_READING PASSAGE_.
This documentary by Nicolas Philibert drifts along, with unnamed patients and their caretakers, on a large houseboat in Paris.

It’s hard to tell the difference between the patients and staff in “On the Adamant,” Nicolas Philibert’s documentary about an alternative psychiatric facility in Paris. The treatment center, located in a large houseboat with louvered windows, floats tranquilly on the Seine.

Inside the Adamant, a convivial atmosphere of disorder reigns. In the opening scenes, Philibert turns his camera on an unnamed toothy gentleman belting scratchy vocals during a jam session. The man is so at ease that he really goes for it — squinting his eyes and vigorously wagging his fist.

“On the Adamant” is like a jam session, too — a jumble of bright spots and tedious meanderings. Absent explanatory captions and title cards, the documentary offers no guidance on who’s who or how things are run, opting instead for a dazed, occasionally sleepy, immersion.

Like Frederick Wiseman, his American counterpart in documentary filmmaking, Philibert is fascinated by the inner-workings of institutions in his native France. See, for instance, his documentary about a single-class primary school in rural Auvergne (“To Be and to Have”) or his behind-the-scenes explorations of the Louvre (“Louvre City”) and a Parisian radio station (“La Maison de la Radio”). In “Every Little Thing,” from 1997, he spotlighted the famed La Borde psychiatric clinic, structuring his study around the patients’ rehearsals for their summer play.

In “On the Adamant,” Philibert employs steady camerawork as he goes around the facility and captures its patients in conversation with each other and their caretakers. Throughout, we stumble upon new group activities (jam-making, sewing, painting), which patients are free to partake in, or not.

No one is as magnetic as the aforementioned rocker, in part because Philibert assumes a passive gaze, one that seems to listen but hardly asks. At worst, it seems like he doesn’t know what to do with his subjects.

In any case, that Philibert doesn’t stick to a “main character,” or impose a phony narrative arc, vibes well with the facility’s free-spirited methods, even if the documentary lacks the drama of a more structured production. Yet there’s something to be said about how quaint and unremarkable this quite remarkable — borderline utopian — facility is made out to be. Could treating the mentally ill with respect and empathy be this simple?

On the Adamant
Not rated. In French, with subtitles. Running time: 1 hour 49 minutes. In theaters.

_WORK ORDER_. Reproduce the whole review of "On the Adamant" word for word.

_SUPPLIED ENTRIES_.
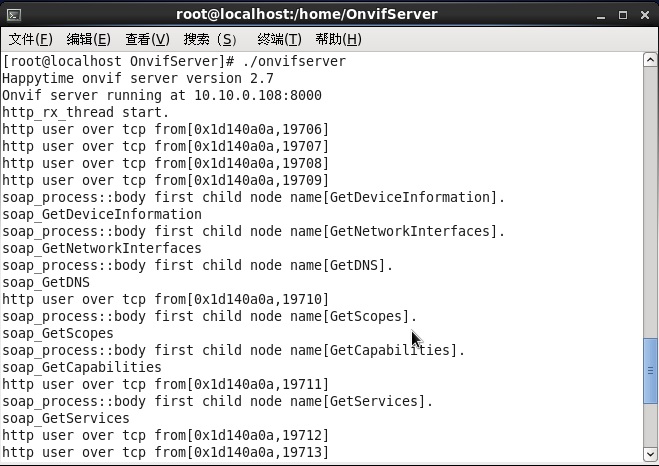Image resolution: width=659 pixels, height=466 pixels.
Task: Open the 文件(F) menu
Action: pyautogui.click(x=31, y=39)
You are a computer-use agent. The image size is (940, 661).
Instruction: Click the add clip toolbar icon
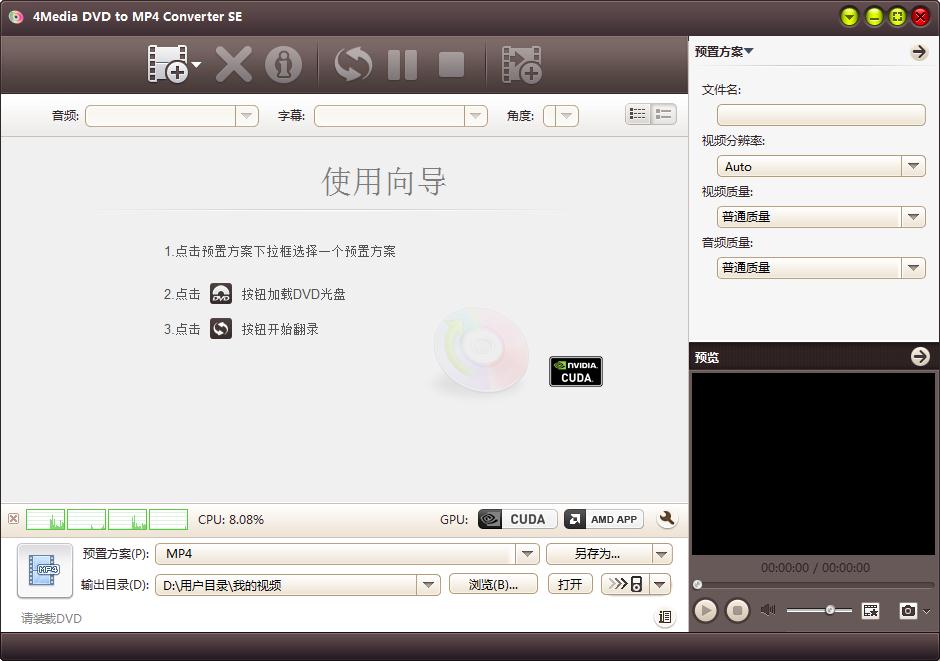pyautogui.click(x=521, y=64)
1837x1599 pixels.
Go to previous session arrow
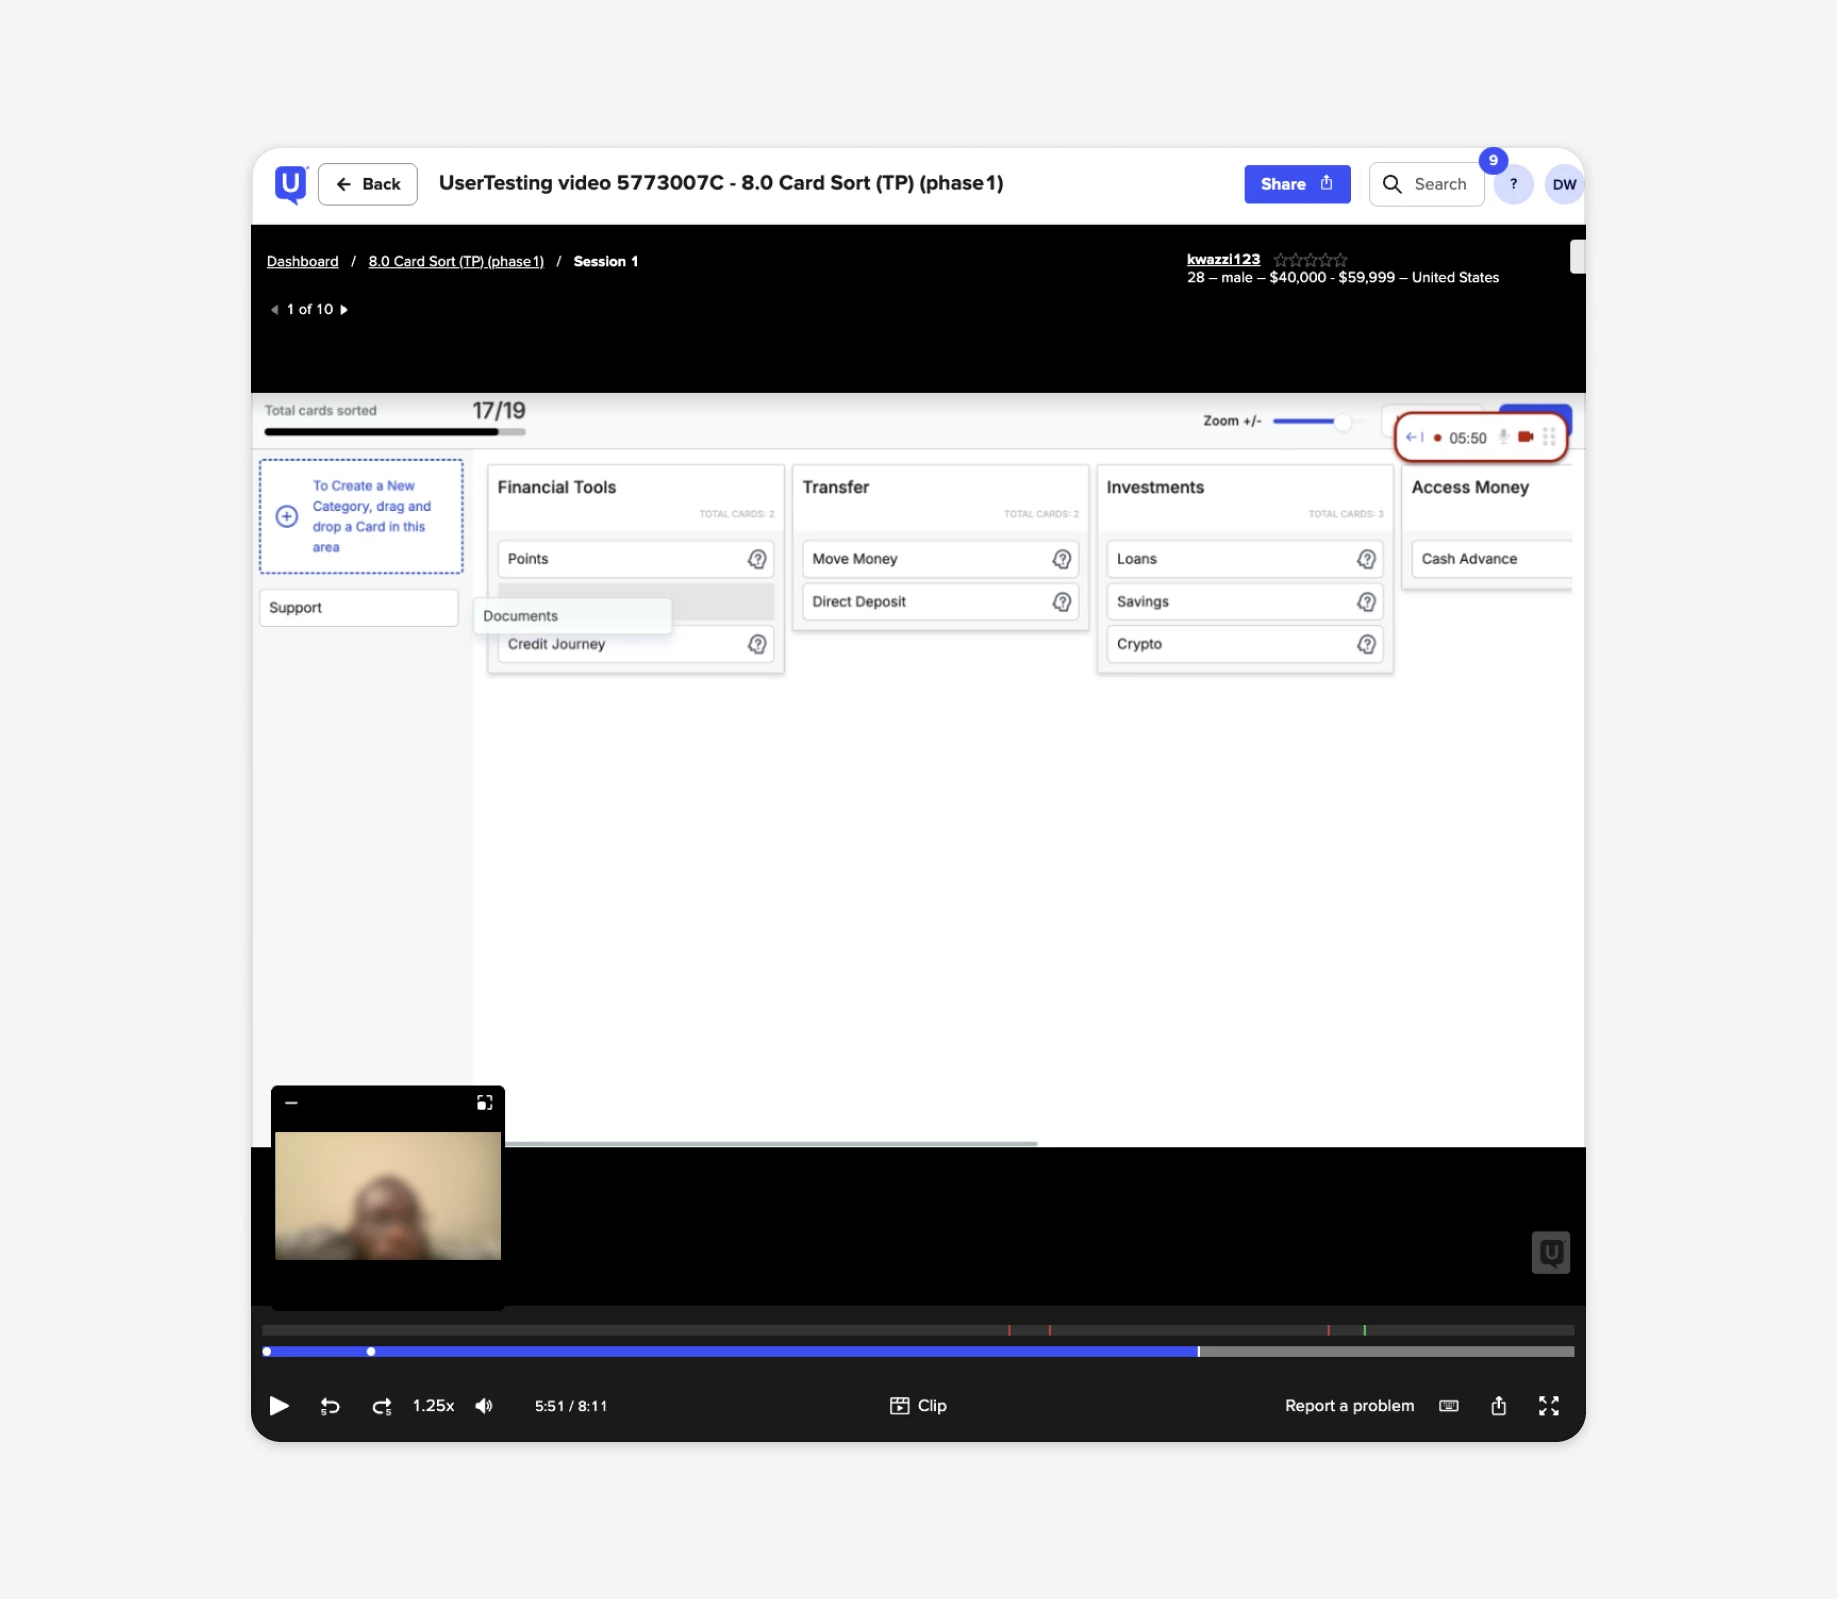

_ANSWER SECTION_.
This documentary by Nicolas Philibert drifts along, with unnamed patients and their caretakers, on a large houseboat in Paris.

It’s hard to tell the difference between the patients and staff in “On the Adamant,” Nicolas Philibert’s documentary about an alternative psychiatric facility in Paris. The treatment center, located in a large houseboat with louvered windows, floats tranquilly on the Seine.

Inside the Adamant, a convivial atmosphere of disorder reigns. In the opening scenes, Philibert turns his camera on an unnamed toothy gentleman belting scratchy vocals during a jam session. The man is so at ease that he really goes for it — squinting his eyes and vigorously wagging his fist.

“On the Adamant” is like a jam session, too — a jumble of bright spots and tedious meanderings. Absent explanatory captions and title cards, the documentary offers no guidance on who’s who or how things are run, opting instead for a dazed, occasionally sleepy, immersion.

Like Frederick Wiseman, his American counterpart in documentary filmmaking, Philibert is fascinated by the inner-workings of institutions in his native France. See, for instance, his documentary about a single-class primary school in rural Auvergne (“To Be and to Have”) or his behind-the-scenes explorations of the Louvre (“Louvre City”) and a Parisian radio station (“La Maison de la Radio”). In “Every Little Thing,” from 1997, he spotlighted the famed La Borde psychiatric clinic, structuring his study around the patients’ rehearsals for their summer play.

In “On the Adamant,” Philibert employs steady camerawork as he goes around the facility and captures its patients in conversation with each other and their caretakers. Throughout, we stumble upon new group activities (jam-making, sewing, painting), which patients are free to partake in, or not.

No one is as magnetic as the aforementioned rocker, in part because Philibert assumes a passive gaze, one that seems to listen but hardly asks. At worst, it seems like he doesn’t know what to do with his subjects.

In any case, that Philibert doesn’t stick to a “main character,” or impose a phony narrative arc, vibes well with the facility’s free-spirited methods, even if the documentary lacks the drama of a more structured production. Yet there’s something to be said about how quaint and unremarkable this quite remarkable — borderline utopian — facility is made out to be. Could treating the mentally ill with respect and empathy be this simple?

On the Adamant
Not rated. In French, with subtitles. Running time: 1 hour 49 minutes. In theaters.